C’est pour cette raison que ta démarche de recherche est étroitement liée au terrain.
Si j’ai d’abord mené un travail de recherche « classique » en documentant des projets, des pratiques, en me livrant à des analyses documentaires, historiques, ou à des entretiens, j’ai aussi choisi, en effet, de m’inscrire dans une démarche de recherche action participative. Ce type de recherche signifie que les publics enquêtés sont partie prenante des recherches qui les concernent. Cette démarche permet de croiser les savoirs scientifiques et les savoirs pratiques : en clair l’expérience vécue y compte autant que l’expérience académique et les deux se nourrissent l’une l’autre.
Comment as-tu conduit cette « recherche action participative » ?
La première année, j’ai travaillé à partir d’un appel à volontaires, qui m’a permis de constituer un groupe de professionnel·les, travaillant tou·tes à la fédération de Paris, dans les Centres Paris Anim’, au contact des publics jeunes. Ensemble, nous avons discuté de leurs expériences de la laïcité, de leurs questionnements, et difficultés. Ces rencontres nous ont également permis de réfléchir à un ensemble d’ateliers thématiques à mettre en place pour faire discuter les jeunes autour de la laïcité : laïcité et médias, laïcité et réseaux sociaux, laïcité et école…

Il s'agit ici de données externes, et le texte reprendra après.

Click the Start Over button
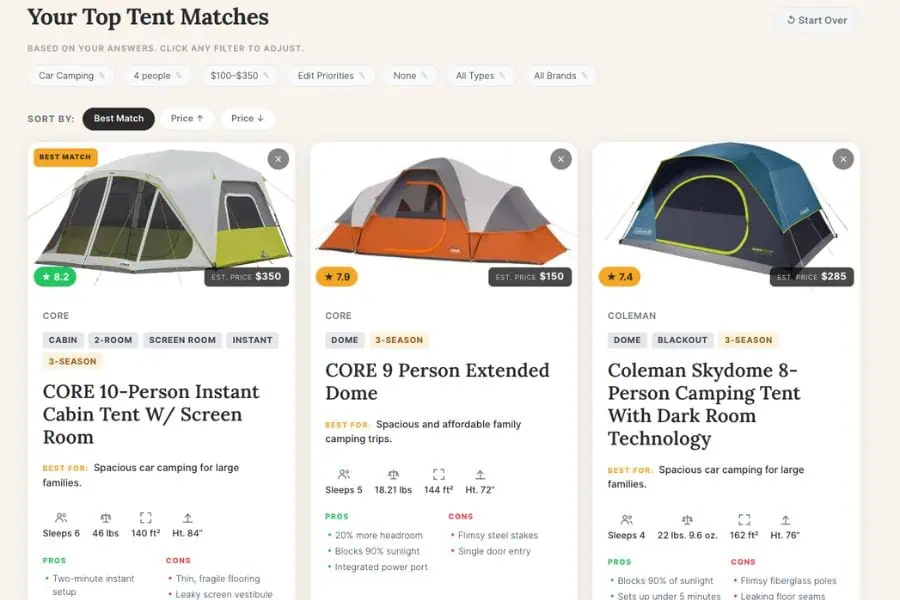The width and height of the screenshot is (900, 600). click(817, 20)
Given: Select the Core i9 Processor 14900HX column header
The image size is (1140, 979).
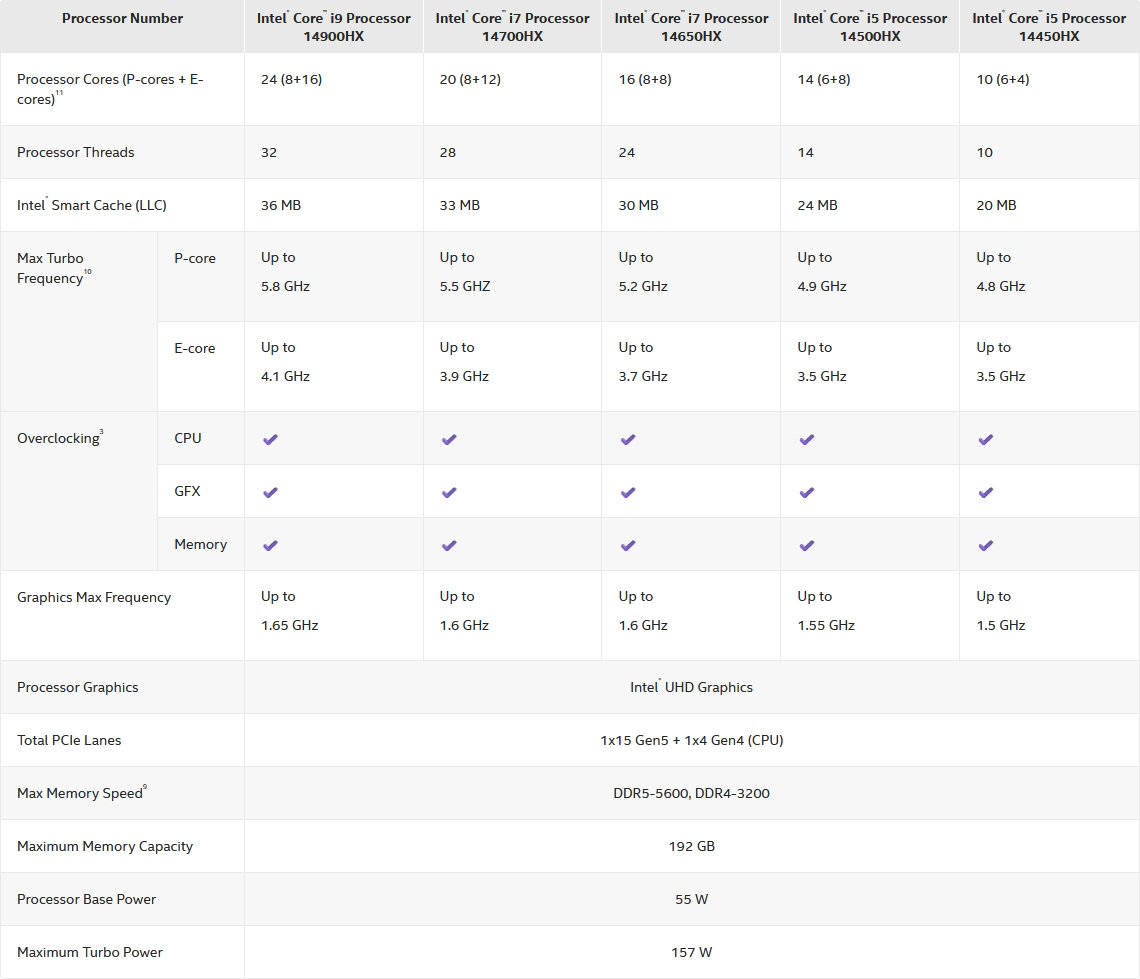Looking at the screenshot, I should 334,27.
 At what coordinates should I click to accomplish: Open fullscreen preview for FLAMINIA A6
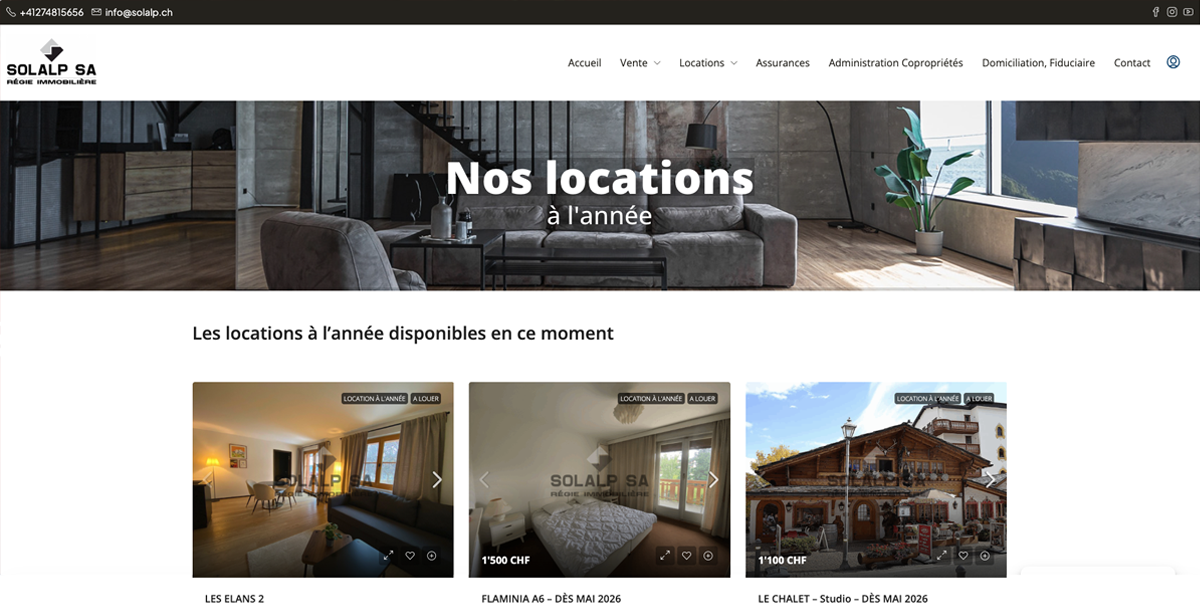664,556

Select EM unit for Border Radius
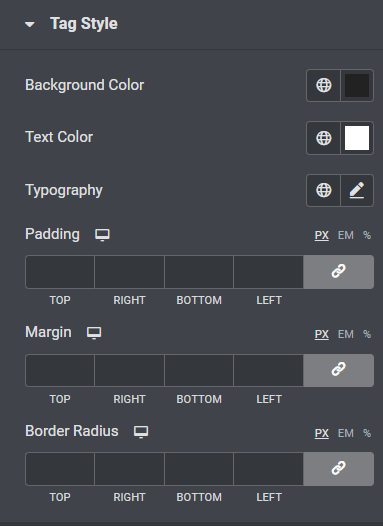[x=346, y=433]
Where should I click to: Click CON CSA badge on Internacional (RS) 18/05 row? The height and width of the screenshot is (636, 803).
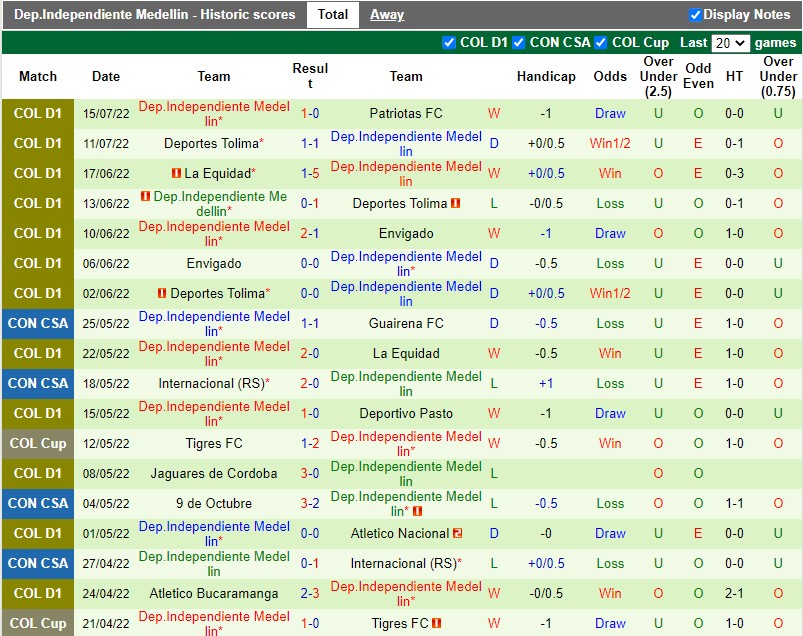click(x=38, y=383)

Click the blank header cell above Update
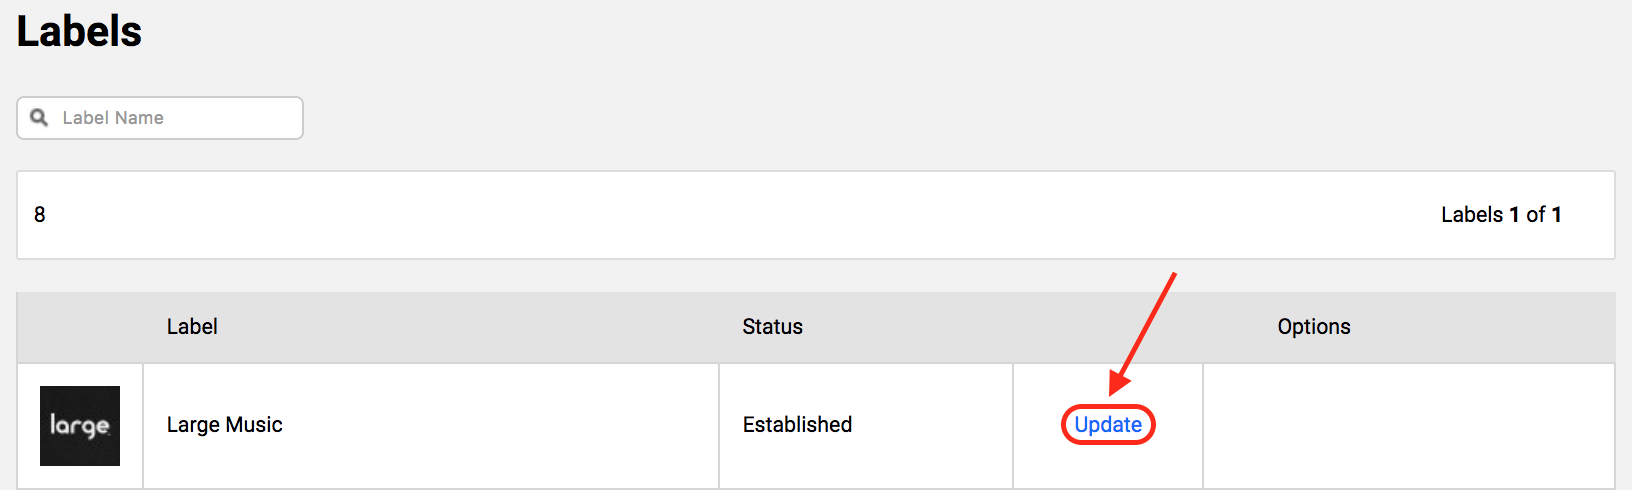tap(1108, 327)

Dans un second temps, nous avons proposé ces ateliers à plusieurs groupes de jeunes fréquentant des Centres Paris Anim’.
Peux-tu nous parler de ces ateliers ?
Ces ateliers ont été l’occasion de mobiliser et d’expérimenter des outils d’éducation populaire pour aborder la thématique de la laïcité. Ils ont aussi et surtout permis aux jeunes de se rencontrer entre eux, de s’exprimer librement et de partager leurs expériences. La mobilisation de ces groupes sur différentes temps a ainsi permis de créer un cadre de confiance bienveillant et sans jugement, facilitant le partage de connaissances et la confrontation entre différents points de vue.
Le cycle d’ateliers s’est terminé par un week-end collectif et par la réalisation d’un entretien en visioconférence avec Nicolas Cadène, juriste et auteur du livre En finir avec les idées fausses sur la laïcité.
Les participant·es devraient par ailleurs réaliser un podcast dans l’année à venir : ils·elles y prendront la parole pour raconter leur expérience de ces deux années d’ateliers autour de la laïcité. Un projet concret impliquant, là encore, les publics jeunes, et qui devrait survenir un peu avant la fin de la rédaction de ma thèse !
> Thèse Cifre au sein de l’équipe CETS (Crise, Ecole et Terrain Sensible) au laboratoire CREF (Centre de recherches Education et Formation) de l’Université Paris-Nanterre, sous la direction de Ismail Ferhat et Jeanne Demoulin.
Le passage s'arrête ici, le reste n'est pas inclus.